# RECORDED INFORMATION:
======

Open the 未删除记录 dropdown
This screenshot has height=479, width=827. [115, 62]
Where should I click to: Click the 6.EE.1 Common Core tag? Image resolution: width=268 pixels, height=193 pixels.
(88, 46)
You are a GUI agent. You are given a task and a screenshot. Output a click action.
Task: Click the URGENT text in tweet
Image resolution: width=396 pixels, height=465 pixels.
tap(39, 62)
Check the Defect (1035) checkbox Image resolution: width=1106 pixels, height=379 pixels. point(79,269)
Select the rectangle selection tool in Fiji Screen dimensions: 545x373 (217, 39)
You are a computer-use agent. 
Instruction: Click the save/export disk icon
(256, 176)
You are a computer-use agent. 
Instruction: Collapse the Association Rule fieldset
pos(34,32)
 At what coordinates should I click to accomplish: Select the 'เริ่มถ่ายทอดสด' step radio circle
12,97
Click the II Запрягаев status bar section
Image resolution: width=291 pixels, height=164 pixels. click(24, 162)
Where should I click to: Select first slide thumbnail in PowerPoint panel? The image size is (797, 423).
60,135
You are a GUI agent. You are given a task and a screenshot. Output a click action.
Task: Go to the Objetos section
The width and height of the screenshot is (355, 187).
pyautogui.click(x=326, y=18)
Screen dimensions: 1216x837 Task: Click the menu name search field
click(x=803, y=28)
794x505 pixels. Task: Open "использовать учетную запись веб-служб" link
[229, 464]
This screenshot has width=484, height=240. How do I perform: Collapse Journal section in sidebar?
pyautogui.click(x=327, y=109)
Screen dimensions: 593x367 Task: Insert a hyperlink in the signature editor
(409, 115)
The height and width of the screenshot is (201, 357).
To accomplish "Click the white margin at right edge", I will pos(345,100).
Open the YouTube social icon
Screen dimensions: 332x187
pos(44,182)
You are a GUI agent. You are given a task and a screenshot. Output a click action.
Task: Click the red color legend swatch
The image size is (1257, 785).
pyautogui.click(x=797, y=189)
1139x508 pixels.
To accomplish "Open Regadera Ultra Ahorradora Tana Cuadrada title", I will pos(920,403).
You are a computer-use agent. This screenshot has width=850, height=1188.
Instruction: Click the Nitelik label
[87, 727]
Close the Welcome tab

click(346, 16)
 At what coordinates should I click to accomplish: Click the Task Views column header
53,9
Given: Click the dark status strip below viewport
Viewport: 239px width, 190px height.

======

# GOAL OF THE EXERCISE:
Return the full listing, character for character.

# RESULT OF THIS TASK:
Open the 未删除记录 dropdown
This screenshot has height=479, width=827. [115, 62]
Where should I click to: Click the 6.EE.1 Common Core tag? Image resolution: width=268 pixels, height=193 pixels.
(88, 46)
You are a GUI agent. You are given a task and a screenshot. Output a click action.
Task: Click the URGENT text in tweet
Image resolution: width=396 pixels, height=465 pixels.
tap(39, 62)
Check the Defect (1035) checkbox Image resolution: width=1106 pixels, height=379 pixels. point(79,269)
Select the rectangle selection tool in Fiji Screen dimensions: 545x373 (217, 39)
You are a computer-use agent. 
Instruction: Click the save/export disk icon
(256, 176)
You are a computer-use agent. 
Instruction: Collapse the Association Rule fieldset
pos(34,32)
 At what coordinates should I click to accomplish: Select the 'เริ่มถ่ายทอดสด' step radio circle
12,97
Click the II Запрягаев status bar section
Image resolution: width=291 pixels, height=164 pixels. click(24, 162)
Where should I click to: Select first slide thumbnail in PowerPoint panel? The image size is (797, 423).
60,135
You are a GUI agent. You are given a task and a screenshot. Output a click action.
Task: Go to the Objetos section
The width and height of the screenshot is (355, 187).
pyautogui.click(x=326, y=18)
Screen dimensions: 1216x837 Task: Click the menu name search field
click(x=803, y=28)
794x505 pixels. Task: Open "использовать учетную запись веб-служб" link
[229, 464]
This screenshot has width=484, height=240. How do I perform: Collapse Journal section in sidebar?
pyautogui.click(x=327, y=109)
Screen dimensions: 593x367 Task: Insert a hyperlink in the signature editor
(409, 115)
The height and width of the screenshot is (201, 357).
To accomplish "Click the white margin at right edge", I will pos(345,100).
Open the YouTube social icon
Screen dimensions: 332x187
pos(44,182)
You are a GUI agent. You are given a task and a screenshot. Output a click action.
Task: Click the red color legend swatch
The image size is (1257, 785).
pyautogui.click(x=797, y=189)
1139x508 pixels.
To accomplish "Open Regadera Ultra Ahorradora Tana Cuadrada title", I will pos(920,403).
You are a computer-use agent. This screenshot has width=850, height=1188.
Instruction: Click the Nitelik label
[87, 727]
Close the Welcome tab

click(346, 16)
 At what coordinates should I click to accomplish: Click the Task Views column header
53,9
Given: Click the dark status strip below viewport
Viewport: 239px width, 190px height.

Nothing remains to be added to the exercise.